De Stichting Nationale en Internationale Wegvervoer Organisatie (NIWO) heeft onderzocht of verzoeker, een vervoersondernemer, nog steeds voldoet aan de voor het opnieuw verkrijgen van een vervoersvergunning gestelde eis van kredietwaardigheid. De NIWO heeft op basis van de door verzoeker verstrekte gegevens geoordeeld dat niet aan deze eis werd voldaan en heeft op grond hiervan verzoekers vervoersvergunningen ingetrokken. Het tegen dit intrekkingsbesluit ingediende bezwaar heeft de NIWO bij het in geding zijnde besluit ongegrond verklaard. Verzoeker heeft de voorzieningenrechter van het College van Beroep voor het bedrijfsleven verzocht een zodanige voorlopige voorziening te treffen, dat de continuïteit van zijn bedrijf gewaarborgd blijft. De voorzieningenrechter van dit College heeft dit verzoek toegewezen. Hieraan liggen de volgende - samengevat weergegeven - overwegingen ten grondslag.

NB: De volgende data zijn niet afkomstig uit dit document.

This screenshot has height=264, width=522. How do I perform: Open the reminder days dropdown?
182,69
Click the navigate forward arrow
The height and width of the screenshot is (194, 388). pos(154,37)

In de hier relevante Richtlijn 96/26/EG, te weten in artikel 3, derde lid, onderdeel c, is bepaald dat vervoersondernemingen moeten beschikken over kapitaal en reserves tot een bepaald bedrag. In onderdeel b van dit artikellid is bepaald dat bij het onderzoek naar de financiële draagkracht - in het nationale recht omschreven als kredietwaardigheid - van vervoersondernemers rekening wordt gehouden met bepaalde financiële elementen, zoals overdispositie- en leningfaciliteiten. In de nationale regelgeving (artikel 20, tweede lid, van het Besluit goederenvervoer over de weg) is bepaald dat de NIWO op de voet van laatstgenoemd artikelonderdeel een onderzoek instelt naar de kredietwaardigheid van vervoersondernemers. Verzoeker heeft erop gewezen dat hij bepaalde overdispositie- en leningfaciliteiten tot zijn beschikking heeft. Deze faciliteiten heeft de NIWO echter niet betrokken bij de beoordeling van verzoekers kredietwaardigheid. De voorzieningenrechter acht voldoende aannemelijk dat indien daarmee wel rekening zou zijn gehouden, wel aan de kredietwaardigheidseis zou zijn voldaan. Ter onderbouwing van haar standpunt dat verzoekers overdispositie- en leningfaciliteiten niet in beschouwing kunnen worden genomen, heeft de NIWO verwezen naar het beperkte financiële toetsingskader, zoals dat is neergelegd in een ministeriële regeling, te weten de Regeling kredietwaardigheid beroepsvervoer 2002. De voorzieningenrechter is van oordeel dat deze verwijzing geen deugdelijke motivering van het in geding zijnde besluit oplevert. De voorzieningenrechter tekent hierbij aan dat ofwel genoemde regeling onverbindend is, voorzover deze regeling op het punt van het onderzoek naar de kredietwaardigheid een beperktere toetsing bevat dan is voorgeschreven in artikel 20, tweede lid, van het Besluit goederenvoer over de weg, ofwel de NIWO rechtstreeks op grond van deze bepaling het daarbij voorgeschreven, ruimere onderzoek had moeten verrichten.